Monday, 21 June 2010 at 08:58, Bloomberg

Tariq Ali quit as head of research at Masdar Institute of Science and Technology after a year in the post, said two people familiar with the matter, the latest departure from Abu Dhabi’s flagship renewable energy project.
Dan Weisser, head of real-estate investments at Masdar City, and head of the programme management department Alistair Murray are also leaving, two people familiar said, declining to be identified because they are not authorised to speak with the media.
The resignations follow a strategic review of Masdar, a $22 billion venture funded by the government of Abu Dhabi as it seeks to become an international hub for renewable energy. Founded in 2006, Masdar includes a research university as well as units that plan to invest in carbon capture and storage and solar power in a country that has one of the world’s highest carbon footprints per capita.
“It is well-known that the company was reconsidering the original plans for Masdar City,” said Eckart Woertz, an economist at the Gulf Research Center in Dubai.

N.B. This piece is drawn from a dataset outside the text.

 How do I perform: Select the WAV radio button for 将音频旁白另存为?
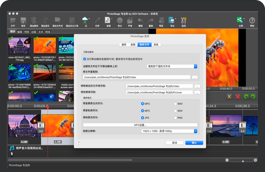click(x=176, y=104)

Resignations “might hint to some problems at the university, but a lot of the renewable energy projects will go ahead as planned,” Woertz said, referring to an accord Masdar signed June 9 with Total SA and Abengoa SA to build the Middle East’s biggest solar plant.

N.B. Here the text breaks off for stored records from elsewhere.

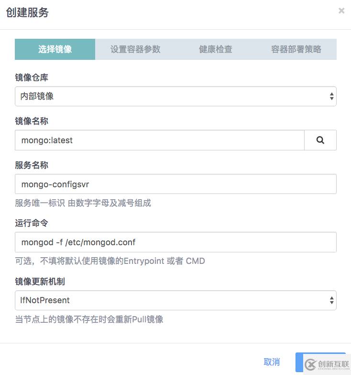Click the 服务名称 field label
This screenshot has width=351, height=375.
(x=32, y=165)
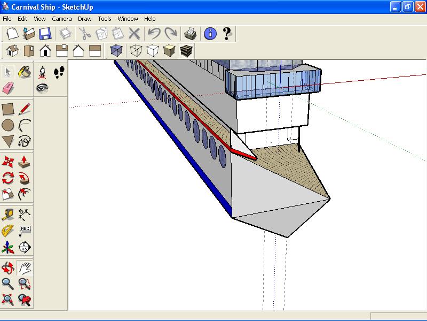The height and width of the screenshot is (321, 427).
Task: Select the Pencil line tool
Action: click(25, 109)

Masdar is the showpiece of Abu Dhabi’s pursuit of alternative energy. Holder of most of the oil and gas reserves in the United Arab Emirates, the fifth-biggest producer in the Organization of Petroleum Exporting Countries, Abu Dhabi is also building nuclear power plants and successfully lobbied to host the International Renewable Energy Agency headquarters.
The first departures began around the same time as the review, which took place in 2009. The resignations of Ziad Tassabehji, Masdar’s director of innovation and investments at Masdar City, and Khaled Awad, director of property development, were confirmed in February.

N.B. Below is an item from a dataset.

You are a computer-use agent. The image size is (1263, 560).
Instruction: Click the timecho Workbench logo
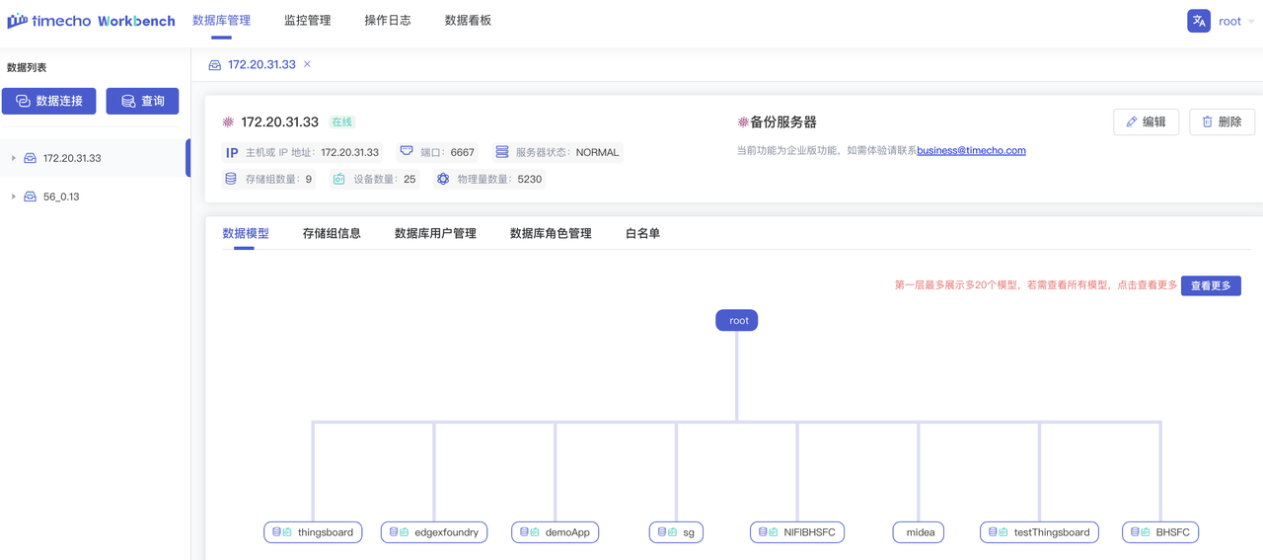[x=91, y=21]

The initial strategy envisioned for Masdar was “very ambitious,” Chief Executive Officer Sultan Al Jaber said earlier this month.
Ali, 46, will leave his position as Vice President for Research and Industry Relations at the Masdar Institute, a joint venture with the Massachusetts Institute of Technology, at the end of July and is looking for other positions in the emirate, the people said.
Ali is a former UK government energy adviser and director of London’s Imperial College Energy and Environment Office.
Ali and Murray declined to comment when contacted by Bloomberg, and Weisser did not answer calls to his mobile phone. A spokesman for Masdar said the company doesn’t comment on people who are leaving to protect their privacy.
Masdar Institute, a graduate-level university for renewable energy research that opened last September, is envisioned as the centerpiece of Masdar. The curriculum and programs have been developed with MIT and the number of students is expected to multiply tenfold to 800 by 2015.
Masdar City itself will house all the renewable energy initiatives. Designed by London-based architects Foster and Partners Ltd, it includes plans such as the elimination of cars and trucks at street level and shaded walkways in a nation that endures temperatures of well over 100 degrees Fahrenheit (38 Celsius) during summer months.
The UAE has the world’s worst per-capita “ecological footprint,” the World Wildlife Fund said in 2007 report based on 2003 data. The so-called footprint measures stress put on the environment by each country using indicators like carbon dioxide emissions caused by burning fossil fuels.